**Written task 1:** Name every header field in the email below whose name begins with "List-".

From: Gonzalo Salgueiro <gsalguei@cisco.com>
In-Reply-To: <4F9EE0A4.2000905@nostrum.com>
Date: Fri, 08 Jun 2012 15:01:49 -0400
Content-Transfer-Encoding: quoted-printable
Message-Id: <BABA3C82-D90C-422D-A285-9E2902334573@cisco.com>
References: <4F9EE0A4.2000905@nostrum.com>
To: Robert Sparks <rjsparks@nostrum.com>
X-Mailer: Apple Mail (2.1278)
Cc: "sip-clf@ietf.org Mailing" <sip-clf@ietf.org>
Subject: Re: [sip-clf] AD review: draft-ietf-sipclf-format-06
X-BeenThere: sip-clf@ietf.org
X-Mailman-Version: 2.1.12
Precedence: list
List-Id: SIP Common Log File format discussion list <sip-clf.ietf.org>
List-Unsubscribe: <https://www.ietf.org/mailman/options/sip-clf>, <mailto:sip-clf-request@ietf.org?subject=unsubscribe>
List-Archive: <http://www.ietf.org/mail-archive/web/sip-clf>
List-Post: <mailto:sip-clf@ietf.org>
List-Help: <mailto:sip-clf-request@ietf.org?subject=help>
List-Subscribe: <https://www.ietf.org/mailman/listinfo/sip-clf>, <mailto:sip-clf-request@ietf.org?subject=subscribe>
X-List-Received-Date: Fri, 08 Jun 2012 19:02:01 -0000

Robert - 

I apologize for my delayed response. Thanks for the continued detailed review and feedback. I'll respond to each of your points inline...

On Apr 30, 2012, at 2:57 PM, Robert Sparks wrote:

> Summary: there are still a few remaining clarifications to capture before IETFLC on this document.
> 
> This is an update to the AD review on -05. Thanks for addressing the majority of the concerns in that review. There are a few that remain, and the changes introduced some new ones.
> 

> 1) Thanks for adding the additional description motivating replacing tabs with spaces when creating log entries. The new text says that this replacement SHOULD occur when logging bodies or entire messages. Why is this a SHOULD? When would you not do this replacement?

I thought through this and can't recall any good reason why it isn't mandated for messages and bodies as well. We can change it to a MUST.

> The new text says the decision to do this substitution was based on there being "no known use of tabs in SIP messages". What possible unknown uses are there? It would be better to say "No standardized use of tabs". I also think you mean to scope that claim to SIP header fields. We allow logging arbitrary bodies, and I don't think we have done the research to claim that tabs are meaningless (other than as whitespace) in all possible body types.

I'm fine with your suggested text. I think we can even amplify it a bit to address your comments around scope. I propose something like:

The decision to replace tabs with spaces was based on there being
 no standardized use of tabs in SIP headers to convey any other
 meaning than whitespace.  Tabs may appear in message bodies, and
 in the event that the bodies are logged, the conversion to space
 may cause problems when reconstructing the body from the corresponding
 log entry.  The two consequences of the decision to replace tabs ...

Does that sound reasonable?

> 2) The description of escaping and encoding in Tag=01 is still ambiguous. You say you must base64 encode any binary body. You also say you must escape CRLFs. I suspect you intend for those to be mutually exclusive? What are you expecting the implementer to use to decide if the body is binary or not? We should be making much more precise use of the terms defined in the media type specifications to make this clear (to avoid things like encoding a body that's already encoded).

**Source data:**
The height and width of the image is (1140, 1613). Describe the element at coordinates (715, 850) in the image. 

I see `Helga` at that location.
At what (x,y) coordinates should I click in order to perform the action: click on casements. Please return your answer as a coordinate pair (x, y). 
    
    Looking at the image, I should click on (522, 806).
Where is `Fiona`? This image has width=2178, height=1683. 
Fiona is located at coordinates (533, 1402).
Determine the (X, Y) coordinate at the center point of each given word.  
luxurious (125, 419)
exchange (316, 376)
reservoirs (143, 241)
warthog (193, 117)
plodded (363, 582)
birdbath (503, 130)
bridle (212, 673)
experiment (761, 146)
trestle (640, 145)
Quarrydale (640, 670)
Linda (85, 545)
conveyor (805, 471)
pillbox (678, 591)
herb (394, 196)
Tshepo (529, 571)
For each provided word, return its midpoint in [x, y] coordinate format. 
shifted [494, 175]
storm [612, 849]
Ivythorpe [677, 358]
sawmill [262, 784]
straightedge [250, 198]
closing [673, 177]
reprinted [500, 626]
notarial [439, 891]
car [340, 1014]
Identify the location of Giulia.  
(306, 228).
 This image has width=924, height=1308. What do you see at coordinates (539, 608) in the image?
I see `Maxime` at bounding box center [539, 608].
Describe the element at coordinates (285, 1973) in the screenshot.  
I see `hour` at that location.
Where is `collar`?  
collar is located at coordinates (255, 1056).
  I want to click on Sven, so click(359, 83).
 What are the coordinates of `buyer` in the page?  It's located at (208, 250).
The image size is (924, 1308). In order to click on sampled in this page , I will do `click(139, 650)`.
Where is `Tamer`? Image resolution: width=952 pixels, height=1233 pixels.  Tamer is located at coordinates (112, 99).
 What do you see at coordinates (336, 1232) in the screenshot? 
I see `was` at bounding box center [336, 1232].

**Written task 2:** Pull out each line of the listing that contains the string "return". Case counts.

**Written answer 1:** List-Id, List-Unsubscribe, List-Archive, List-Post, List-Help, List-Subscribe

**Written answer 2:**
At what (x,y) coordinates should I click in order to perform the action: click on casements. Please return your answer as a coordinate pair (x, y). 
For each provided word, return its midpoint in [x, y] coordinate format. 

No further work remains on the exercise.